Early this year, demonstrations paused for months as authorities cracked down on activists and cases of COVID-19 rose. The resurgence of the protests comes as Thailand faces its worse wave of COVID-19 cases.
Since April, Thailand’s third wave has brought hundreds of thousands of new infections, leading the government to impose strict lockdowns across heavily hit provinces, including Bangkok. Public spaces were closed Friday in further attempts to reduce virus cases.
But Sunday saw more than 15,000 new cases of COVID-19 and more than 100 deaths, the highest since the pandemic began, local media reported.
To date, about 5% of the country’s population of almost 70 million people has been fully vaccinated against COVID-19. Critics and activists have slammed the pace of the vaccination rollout program.
At the protests Sunday in Bangkok, a standoff with authorities ensued. Activists prepared fake corpses and set them on fire to depict the casualties during the pandemic.
A 20-year-old student protester, who said her name is Maprand, said she was angry that more COVID-19 vaccine choices are not available for public use, questioning why Thailand has not purchased Pfizer and Moderna doses. Thailand has relied mostly on the Sinovac vaccine, but the country announced earlier this month that residents would get a mix of Sinovac and AstraZeneca shots, according to the BBC.
“I think the Sinovac vaccine won’t work for me, and it’s not good,” she told VOA.
As the smoke from the street fires cleared at the end of the day, activists began to disperse. Authorities had warned crowds not to attend rallies because of the restrictions in place to curb the spread of the coronavirus, which causes COVID-19.
But according to one observer, activists, aware of the health risks in Thailand, are protesting anyway, determined for reforms.

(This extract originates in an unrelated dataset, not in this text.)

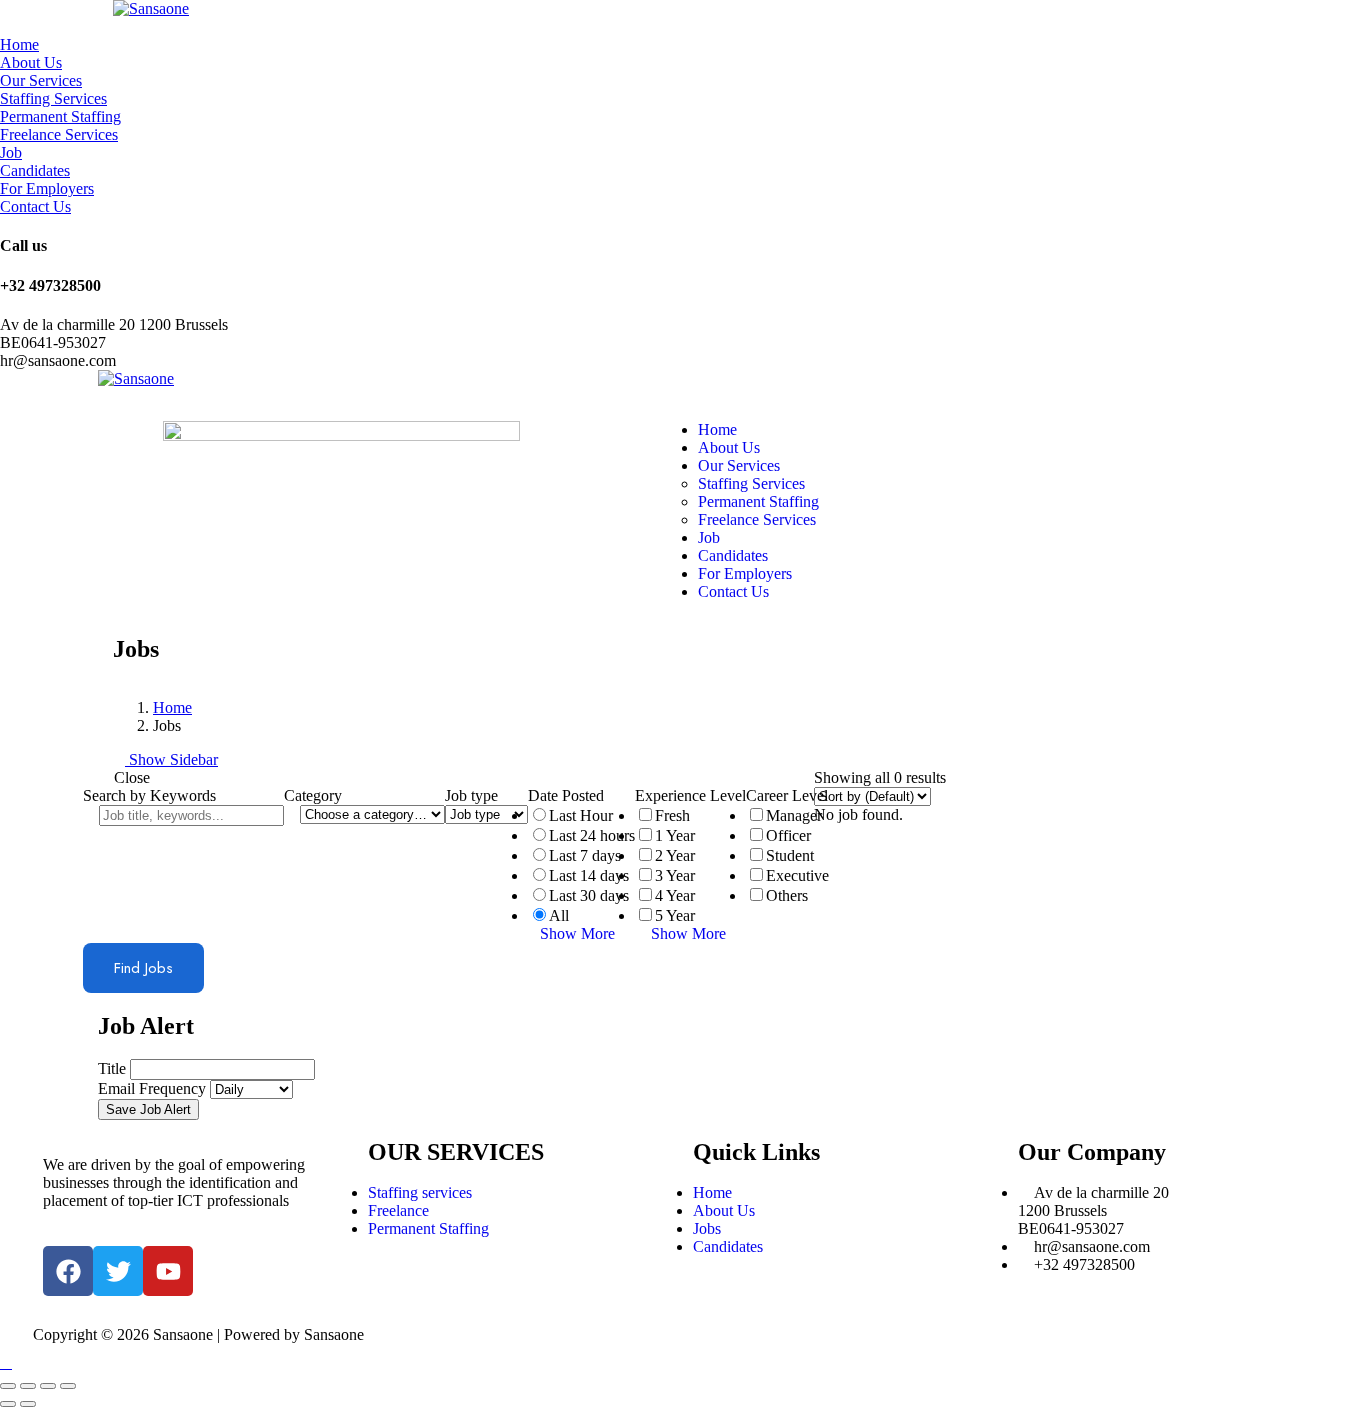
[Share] (28, 1386)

Kan Sangtong, who works as an observer with Amnesty International Thailand & ILaw as part of a human rights project, said although he expects larger protests in the future, protesters are trying to be responsible about the public health situation.
“I think they protest in open air, but they are still aware of the virus,” he said. “You can see they wear face masks, and they don’t ignore it, but they want to express [how] they feel about the government because they cannot handle this crisis.”

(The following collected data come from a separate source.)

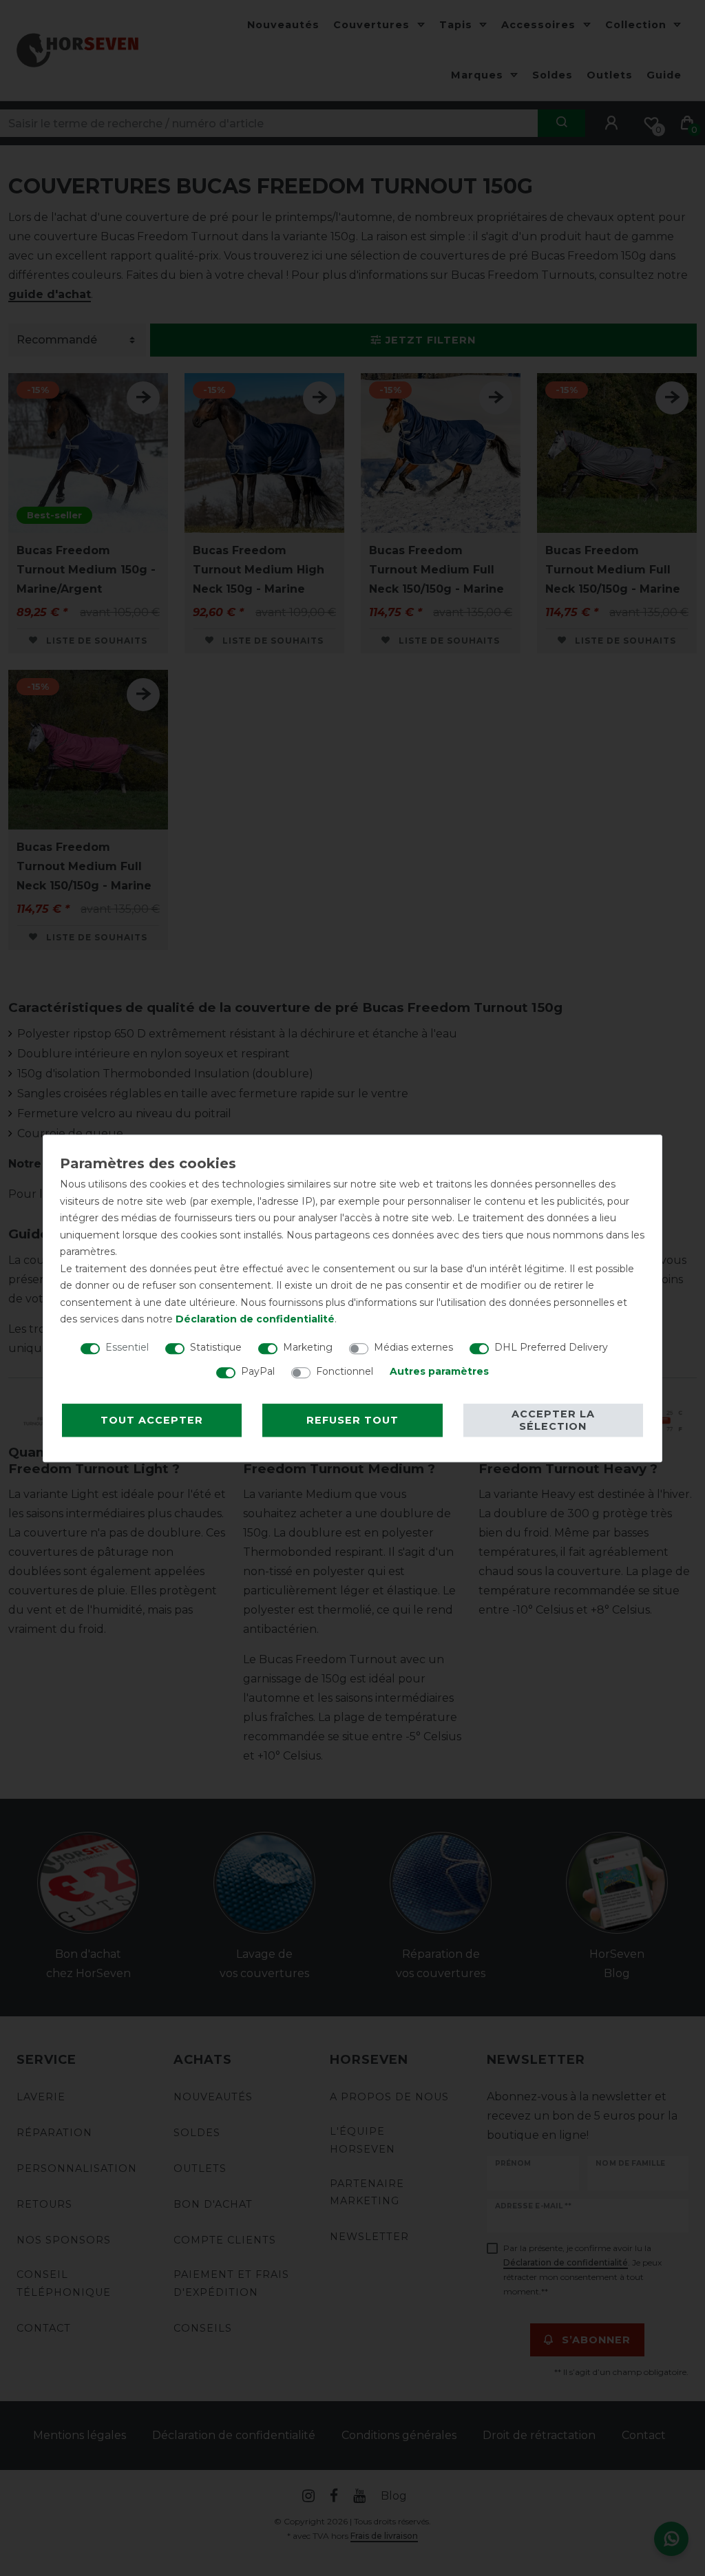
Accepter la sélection (553, 1420)
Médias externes (413, 1347)
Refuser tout (352, 1420)
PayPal (258, 1371)
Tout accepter (152, 1420)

The situation is different in other parts of the country.
Tourism hot spots such as Phuket and Koh Samui recently launched ad campaigns to entice fully vaccinated overseas visitors to vacation on the islands. Tourism is makes up 12% of the Thai Gross Domestic Product (GDP).
Prayuth Chan-O-Cha announced in June that the government plans to fully open its international borders by mid-October in hopes of boosting the country’s ailing tourism sector.
The prime minister is the former leader of the Thai military who seized power in the 2014 coup. In the disputed 2019 Thai elections, he was elected prime minister. He has the backing of the monarchy, and a senate he helped appoint, but remains unpopular with many young voters.